The facts move; retrieval keeps them current with no retraining.

Fine-tuning
Make every reply follow a strict JSON schema

A format is a habit, not a fact - exactly what training fixes.

RAG
Cite the exact policy clause behind each answer

Citations require the source sitting in the prompt at answer time.

Fine-tuning
Sort support tickets into 12 internal categories

A narrow, stable skill a small model can do cheaply at volume.

Both
A branded assistant that answers from live docs

Fine-tune the voice; retrieve the facts. They do not overlap.

Why "both" is often the real answer

The versus framing is mostly an artifact of how these techniques get sold. In production they stack cleanly: fine-tune a model to speak in your format and tone, then feed it retrieved context so its facts stay current. The fine-tune owns behavior; retrieval owns knowledge. Neither leaks into the other's job, and a branded assistant answering from live documentation usually needs both.

The honest default

Start with RAG. It ships faster, costs less to change, and is far easier to debug - when an answer is wrong you can read the exact passage that misled the model. Reach for fine-tuning only once you have evidence the base model cannot hold the format or skill you need through prompting and retrieval alone.
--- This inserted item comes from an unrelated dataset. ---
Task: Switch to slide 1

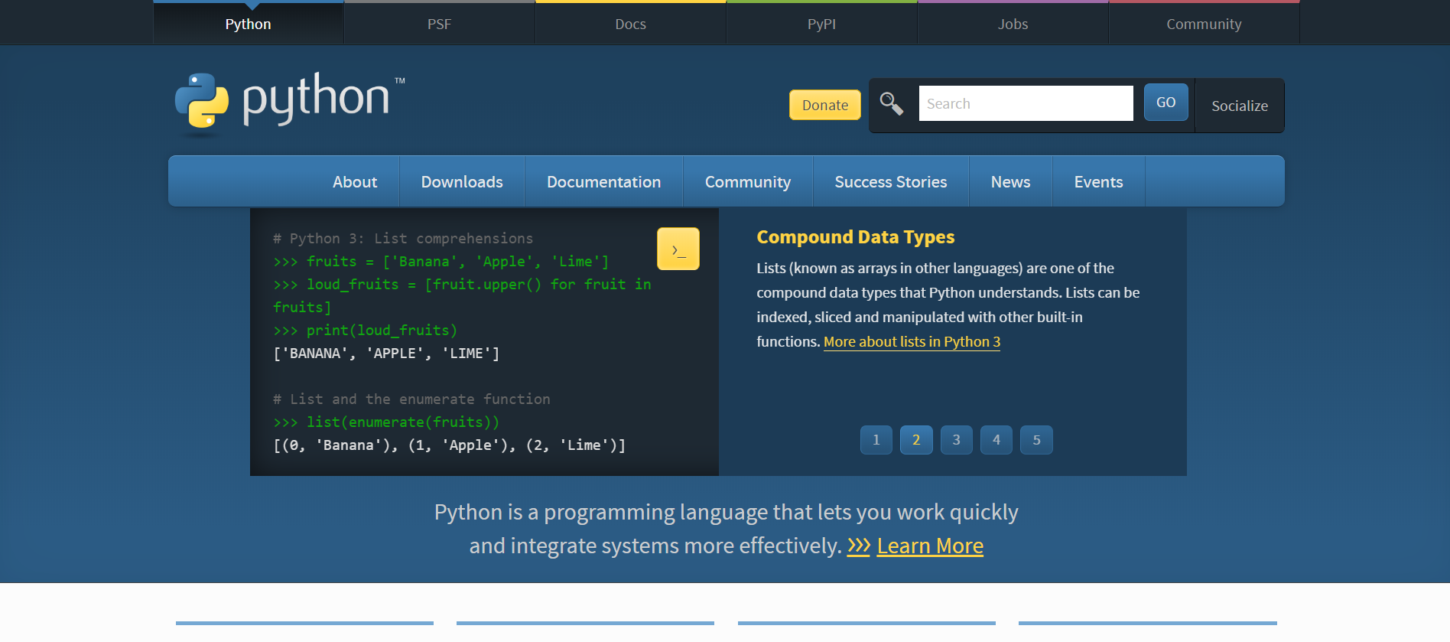Action: tap(876, 440)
Plenty of teams reach for fine-tuning first because it sounds more serious, then spend weeks maintaining a training pipeline to solve a problem a retrieval index would have closed in an afternoon. And whichever you pick, the thing that actually decides quality is measurement: without an eval set - a fixed list of questions and acceptable answers - you are tuning by vibes.

So the short version: if the knowledge moves, retrieve it; if the behavior drifts, fine-tune it; if both, do both - in that order. Start with retrieval, and add fine-tuning only when an eval proves you need it.